### PROMPT
Quote the records below word for word, leaving out the pictures.

Element lookup records:
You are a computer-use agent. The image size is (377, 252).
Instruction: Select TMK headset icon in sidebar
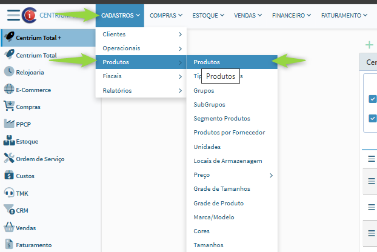10,193
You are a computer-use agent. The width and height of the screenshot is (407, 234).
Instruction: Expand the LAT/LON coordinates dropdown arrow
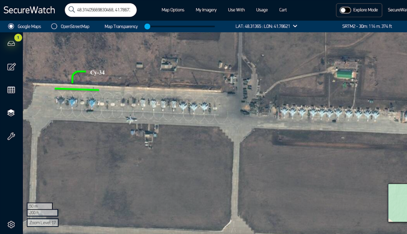pos(295,26)
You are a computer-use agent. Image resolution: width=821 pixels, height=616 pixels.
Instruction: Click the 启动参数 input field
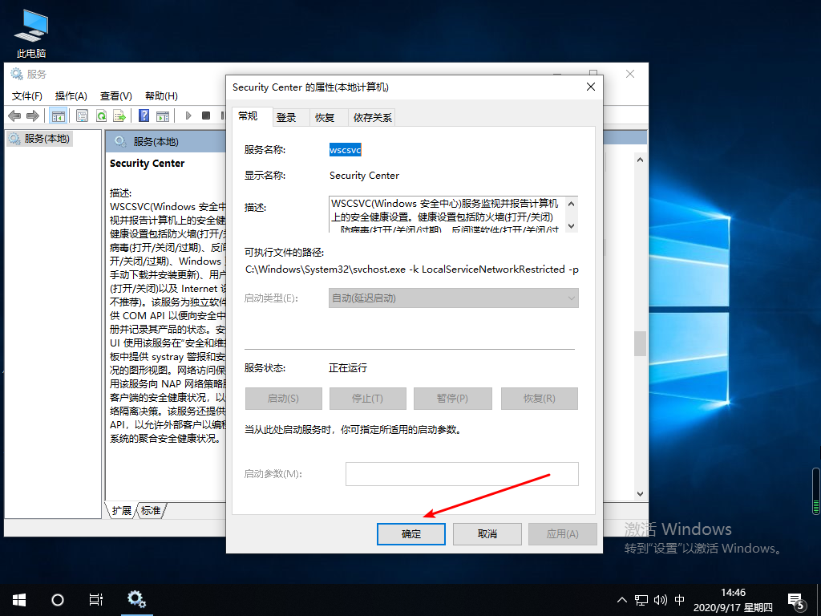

### SOLUTION TO THIS TASK
You are a computer-use agent. The image size is (377, 252).
Instruction: Select TMK headset icon in sidebar
10,193
You are a computer-use agent. The width and height of the screenshot is (407, 234).
Instruction: Expand the LAT/LON coordinates dropdown arrow
pos(295,26)
You are a computer-use agent. Image resolution: width=821 pixels, height=616 pixels.
Instruction: Click the 启动参数 input field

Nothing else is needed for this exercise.